Instructions for the task ▸ From the listing below, pick out every line that contains the word "Open" and copy each one.

Data provided ▸
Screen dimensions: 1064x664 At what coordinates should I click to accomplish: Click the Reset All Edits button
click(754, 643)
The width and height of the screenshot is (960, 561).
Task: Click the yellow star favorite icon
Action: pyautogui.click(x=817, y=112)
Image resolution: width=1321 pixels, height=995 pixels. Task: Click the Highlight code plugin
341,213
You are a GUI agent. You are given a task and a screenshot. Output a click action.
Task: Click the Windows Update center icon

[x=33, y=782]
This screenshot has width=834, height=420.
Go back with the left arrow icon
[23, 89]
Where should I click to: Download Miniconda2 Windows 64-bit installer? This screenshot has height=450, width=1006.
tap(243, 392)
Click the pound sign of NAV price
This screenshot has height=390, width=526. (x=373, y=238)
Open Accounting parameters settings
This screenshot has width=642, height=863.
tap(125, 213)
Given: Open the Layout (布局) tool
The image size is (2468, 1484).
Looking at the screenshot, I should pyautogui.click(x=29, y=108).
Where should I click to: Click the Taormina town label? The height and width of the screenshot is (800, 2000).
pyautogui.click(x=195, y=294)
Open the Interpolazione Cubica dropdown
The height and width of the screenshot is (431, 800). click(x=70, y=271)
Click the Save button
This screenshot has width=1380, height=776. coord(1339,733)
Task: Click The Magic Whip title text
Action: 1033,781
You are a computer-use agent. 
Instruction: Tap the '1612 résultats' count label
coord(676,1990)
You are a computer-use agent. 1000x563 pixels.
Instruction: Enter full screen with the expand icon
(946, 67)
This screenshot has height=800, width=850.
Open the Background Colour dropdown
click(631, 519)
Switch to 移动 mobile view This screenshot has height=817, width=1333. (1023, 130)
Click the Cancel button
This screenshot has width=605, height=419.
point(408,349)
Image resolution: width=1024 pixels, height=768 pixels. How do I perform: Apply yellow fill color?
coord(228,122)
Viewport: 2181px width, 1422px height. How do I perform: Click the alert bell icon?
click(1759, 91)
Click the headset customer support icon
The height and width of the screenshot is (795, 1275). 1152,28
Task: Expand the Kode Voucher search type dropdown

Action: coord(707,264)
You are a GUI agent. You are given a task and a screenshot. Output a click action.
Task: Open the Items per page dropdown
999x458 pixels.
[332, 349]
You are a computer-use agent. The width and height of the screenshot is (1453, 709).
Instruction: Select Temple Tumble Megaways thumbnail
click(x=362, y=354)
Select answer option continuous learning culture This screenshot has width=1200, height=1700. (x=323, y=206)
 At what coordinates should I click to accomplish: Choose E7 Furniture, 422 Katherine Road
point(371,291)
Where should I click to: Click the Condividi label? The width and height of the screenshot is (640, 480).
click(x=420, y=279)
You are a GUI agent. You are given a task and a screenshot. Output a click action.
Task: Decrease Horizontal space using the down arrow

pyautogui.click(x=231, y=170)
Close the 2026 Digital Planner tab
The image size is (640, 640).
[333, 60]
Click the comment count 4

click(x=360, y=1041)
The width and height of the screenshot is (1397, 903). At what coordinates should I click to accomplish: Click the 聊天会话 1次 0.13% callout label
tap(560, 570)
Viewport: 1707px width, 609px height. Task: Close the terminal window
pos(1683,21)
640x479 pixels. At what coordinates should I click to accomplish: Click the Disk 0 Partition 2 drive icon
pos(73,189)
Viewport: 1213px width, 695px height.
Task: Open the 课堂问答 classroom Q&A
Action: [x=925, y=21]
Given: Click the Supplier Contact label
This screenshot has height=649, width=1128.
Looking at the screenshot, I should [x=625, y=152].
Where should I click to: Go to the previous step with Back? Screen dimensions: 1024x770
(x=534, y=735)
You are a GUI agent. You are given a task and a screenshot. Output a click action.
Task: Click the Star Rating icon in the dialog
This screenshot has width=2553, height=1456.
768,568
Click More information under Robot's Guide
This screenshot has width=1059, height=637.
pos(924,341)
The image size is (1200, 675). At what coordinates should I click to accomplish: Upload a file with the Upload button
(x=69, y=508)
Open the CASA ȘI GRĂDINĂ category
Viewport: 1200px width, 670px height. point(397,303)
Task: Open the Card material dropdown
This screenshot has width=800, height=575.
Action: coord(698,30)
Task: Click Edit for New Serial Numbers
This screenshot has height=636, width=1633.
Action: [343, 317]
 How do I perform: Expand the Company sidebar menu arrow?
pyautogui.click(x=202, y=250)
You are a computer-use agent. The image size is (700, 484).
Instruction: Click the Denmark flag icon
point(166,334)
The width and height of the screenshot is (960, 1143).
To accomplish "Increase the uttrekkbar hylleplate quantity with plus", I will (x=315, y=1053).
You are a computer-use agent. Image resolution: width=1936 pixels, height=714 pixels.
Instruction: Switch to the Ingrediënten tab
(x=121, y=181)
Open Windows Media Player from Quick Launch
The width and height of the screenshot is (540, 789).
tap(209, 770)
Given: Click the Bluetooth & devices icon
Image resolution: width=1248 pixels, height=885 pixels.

Result for this task ▸
Open Accounting parameters settings
Given: Open the Layout (布局) tool
Open the Interpolazione Cubica dropdown
Open the Background Colour dropdown
Task: Open the Items per page dropdown
Task: Open the 课堂问答 classroom Q&A
Open the CASA ȘI GRĂDINĂ category
Task: Open the Card material dropdown
Open Windows Media Player from Quick Launch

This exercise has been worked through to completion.